====== Text excerpt
The DAX is falling after rallying 1.6% across last week, helped by a 2.5% jump on Friday. The index has rallied over 11% since the start of October as the market prices in the possibility of the Fed slowing its rate hikes and rumours that China could look to ditch the zero-COVID approach. However, this weekend, further COVID lockdown restrictions raise questions over the prospect of China easing its zero-COVID stance. Today investors continue to digest the fallout from last week’s central bank meetings and the non-farm payroll print while also looking ahead to today’s German industrial production data. Factory output has struggled in recent months as energy prices soared and foreign demand dropped.
While production is expected to rise modestly in September, the outlook for the sector remains depressed. Looking out across the week, German inflation data on Friday is expected to be the economic highlight.
Where might the DAX price head to?
DAX once again failed at 13550 and is rebounding lower. Still, the rise over the falling trendline resistance, the 20 sma crossing above the 50 sma, and the RSI holding over 50 could be considered bullish signals. Buyers could look for a rise over 13550 to create a higher high towards the key 14,000 level. On the downside, a move below 13150, the falling trendline support could expose the 50 sma at 12750, possibly negating the near-term bullish trend.
BTC/USD eases after NFP-inspired rally
BTC/USD eases back from an almost 2-month high, having pushed over 21k to 21,473 over the weekend. The cryptocurrency benefited from the upbeat mood following the US non-farm payroll report, which showed job creation was much higher than forecast. Still, signs of weakness also started to appear in the report, with unemployment rising by more than expected to 3.7% and wage inflation growth slowing. While the data was mixed, the market focused on the rise in unemployment, supporting the view that the Federal Reserve could slow the pace of interest rate rises. The terminal rate eased from 5.25% to 5.09% after the data. The USD saw its largest one-day drop in 7 years.
Attention this week will be firmly on US inflation data, and US midterm elections as Bitcoin continues to be driven by the broader macro environment. The mid-terms could have significant implications for regulatory policy.
============
====== Entries shown
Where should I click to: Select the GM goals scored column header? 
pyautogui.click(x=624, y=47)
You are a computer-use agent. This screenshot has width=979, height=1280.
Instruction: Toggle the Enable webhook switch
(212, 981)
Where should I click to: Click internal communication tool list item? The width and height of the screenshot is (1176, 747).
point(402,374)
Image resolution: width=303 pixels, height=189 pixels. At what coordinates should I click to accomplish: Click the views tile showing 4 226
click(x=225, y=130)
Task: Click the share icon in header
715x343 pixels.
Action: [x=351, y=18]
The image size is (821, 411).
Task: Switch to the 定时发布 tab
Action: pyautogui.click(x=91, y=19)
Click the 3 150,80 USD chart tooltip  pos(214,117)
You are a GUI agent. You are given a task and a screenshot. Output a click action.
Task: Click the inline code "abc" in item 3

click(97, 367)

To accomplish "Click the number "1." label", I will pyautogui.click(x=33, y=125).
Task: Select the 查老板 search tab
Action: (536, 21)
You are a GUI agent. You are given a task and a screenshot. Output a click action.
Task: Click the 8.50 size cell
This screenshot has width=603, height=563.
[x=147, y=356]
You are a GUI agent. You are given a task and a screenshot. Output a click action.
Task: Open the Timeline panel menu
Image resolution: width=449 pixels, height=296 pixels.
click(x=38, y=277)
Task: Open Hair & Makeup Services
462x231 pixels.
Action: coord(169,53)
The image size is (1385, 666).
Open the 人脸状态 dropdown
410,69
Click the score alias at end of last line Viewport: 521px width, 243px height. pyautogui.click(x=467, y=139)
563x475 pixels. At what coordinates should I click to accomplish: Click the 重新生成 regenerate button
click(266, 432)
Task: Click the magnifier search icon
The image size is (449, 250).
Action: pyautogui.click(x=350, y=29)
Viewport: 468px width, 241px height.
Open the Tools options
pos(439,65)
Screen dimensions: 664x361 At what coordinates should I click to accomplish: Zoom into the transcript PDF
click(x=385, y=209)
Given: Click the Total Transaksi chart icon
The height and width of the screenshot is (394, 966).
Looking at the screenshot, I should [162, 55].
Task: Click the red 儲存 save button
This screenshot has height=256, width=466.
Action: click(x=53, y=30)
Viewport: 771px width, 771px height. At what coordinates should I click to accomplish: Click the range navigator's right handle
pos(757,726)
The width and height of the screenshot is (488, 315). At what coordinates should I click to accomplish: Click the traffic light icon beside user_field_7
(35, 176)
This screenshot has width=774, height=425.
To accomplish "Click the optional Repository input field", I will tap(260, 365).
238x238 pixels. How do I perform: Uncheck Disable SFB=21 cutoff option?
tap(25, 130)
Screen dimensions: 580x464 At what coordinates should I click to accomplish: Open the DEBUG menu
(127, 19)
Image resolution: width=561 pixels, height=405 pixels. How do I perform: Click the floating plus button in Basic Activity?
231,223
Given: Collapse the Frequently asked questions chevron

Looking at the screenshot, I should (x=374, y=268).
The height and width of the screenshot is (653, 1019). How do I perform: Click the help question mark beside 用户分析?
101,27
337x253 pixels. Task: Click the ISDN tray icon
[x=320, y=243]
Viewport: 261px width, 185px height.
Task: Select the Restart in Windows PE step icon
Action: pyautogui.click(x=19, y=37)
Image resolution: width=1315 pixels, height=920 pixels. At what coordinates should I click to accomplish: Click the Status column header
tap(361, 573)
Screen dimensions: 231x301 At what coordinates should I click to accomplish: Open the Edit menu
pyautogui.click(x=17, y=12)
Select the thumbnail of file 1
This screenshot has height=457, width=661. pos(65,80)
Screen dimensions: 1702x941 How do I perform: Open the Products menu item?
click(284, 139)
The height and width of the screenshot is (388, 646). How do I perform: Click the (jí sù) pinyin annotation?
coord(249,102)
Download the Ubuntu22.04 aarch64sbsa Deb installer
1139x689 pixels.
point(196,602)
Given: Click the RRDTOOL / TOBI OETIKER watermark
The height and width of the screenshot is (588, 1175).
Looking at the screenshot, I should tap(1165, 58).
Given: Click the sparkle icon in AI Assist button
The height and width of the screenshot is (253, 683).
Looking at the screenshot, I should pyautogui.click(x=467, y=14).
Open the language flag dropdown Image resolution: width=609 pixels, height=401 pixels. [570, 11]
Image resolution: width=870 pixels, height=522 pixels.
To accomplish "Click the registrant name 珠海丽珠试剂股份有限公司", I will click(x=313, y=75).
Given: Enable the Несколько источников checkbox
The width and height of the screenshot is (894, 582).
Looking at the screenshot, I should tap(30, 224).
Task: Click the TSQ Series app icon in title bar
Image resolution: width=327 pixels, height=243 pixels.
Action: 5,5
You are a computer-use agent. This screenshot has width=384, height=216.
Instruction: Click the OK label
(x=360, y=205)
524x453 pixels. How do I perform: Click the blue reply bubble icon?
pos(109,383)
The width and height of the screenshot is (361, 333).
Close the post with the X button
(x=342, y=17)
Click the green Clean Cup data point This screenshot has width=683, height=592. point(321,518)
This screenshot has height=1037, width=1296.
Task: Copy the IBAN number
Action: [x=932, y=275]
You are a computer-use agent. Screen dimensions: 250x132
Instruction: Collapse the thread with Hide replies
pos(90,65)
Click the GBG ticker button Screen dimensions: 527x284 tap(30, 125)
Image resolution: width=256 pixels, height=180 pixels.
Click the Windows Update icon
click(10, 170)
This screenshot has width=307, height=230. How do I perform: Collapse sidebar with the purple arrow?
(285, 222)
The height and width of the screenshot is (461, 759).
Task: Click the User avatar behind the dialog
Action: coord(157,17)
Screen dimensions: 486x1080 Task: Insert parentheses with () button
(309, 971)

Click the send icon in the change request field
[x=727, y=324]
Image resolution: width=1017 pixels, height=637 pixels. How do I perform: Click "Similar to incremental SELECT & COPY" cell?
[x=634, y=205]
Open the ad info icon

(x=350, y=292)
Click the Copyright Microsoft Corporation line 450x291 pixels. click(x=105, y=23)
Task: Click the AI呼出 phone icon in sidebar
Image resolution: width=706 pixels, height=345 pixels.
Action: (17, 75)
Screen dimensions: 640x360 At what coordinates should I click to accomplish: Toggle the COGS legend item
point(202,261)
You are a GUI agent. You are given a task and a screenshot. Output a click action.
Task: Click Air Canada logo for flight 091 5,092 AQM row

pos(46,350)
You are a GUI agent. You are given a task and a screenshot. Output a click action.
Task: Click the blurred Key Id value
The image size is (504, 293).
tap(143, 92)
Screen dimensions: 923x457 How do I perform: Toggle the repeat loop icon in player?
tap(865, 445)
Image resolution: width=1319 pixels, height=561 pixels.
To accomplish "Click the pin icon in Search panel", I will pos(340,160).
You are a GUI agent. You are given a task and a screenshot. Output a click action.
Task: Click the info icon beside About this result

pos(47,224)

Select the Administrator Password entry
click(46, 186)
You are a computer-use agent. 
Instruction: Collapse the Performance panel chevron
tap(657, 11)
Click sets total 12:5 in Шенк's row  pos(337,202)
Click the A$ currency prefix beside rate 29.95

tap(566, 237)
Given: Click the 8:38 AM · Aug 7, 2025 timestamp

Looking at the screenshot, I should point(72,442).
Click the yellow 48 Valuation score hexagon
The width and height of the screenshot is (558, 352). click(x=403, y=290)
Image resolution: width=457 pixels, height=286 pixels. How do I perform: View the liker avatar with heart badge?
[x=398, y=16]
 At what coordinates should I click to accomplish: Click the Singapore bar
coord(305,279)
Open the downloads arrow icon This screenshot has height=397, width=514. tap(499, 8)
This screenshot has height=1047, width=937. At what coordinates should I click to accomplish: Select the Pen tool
============
■ Brief 1:
Answer these questions from the market commentary:
(a) By how much did the DAX rally across last week?
(b) What level did BTC/USD reach over the weekend?
(c) To what rate did US unemployment rise?
■ Brief 2:
Reproduce the market commentary word for word, starting at "DAX once again" and ending at "near-term bullish trend.".
Use only the market commentary for your answers.

■ Result 1:
(a) 1.6%
(b) 21,473
(c) 3.7%

■ Result 2:
DAX once again failed at 13550 and is rebounding lower. Still, the rise over the falling trendline resistance, the 20 sma crossing above the 50 sma, and the RSI holding over 50 could be considered bullish signals. Buyers could look for a rise over 13550 to create a higher high towards the key 14,000 level. On the downside, a move below 13150, the falling trendline support could expose the 50 sma at 12750, possibly negating the near-term bullish trend.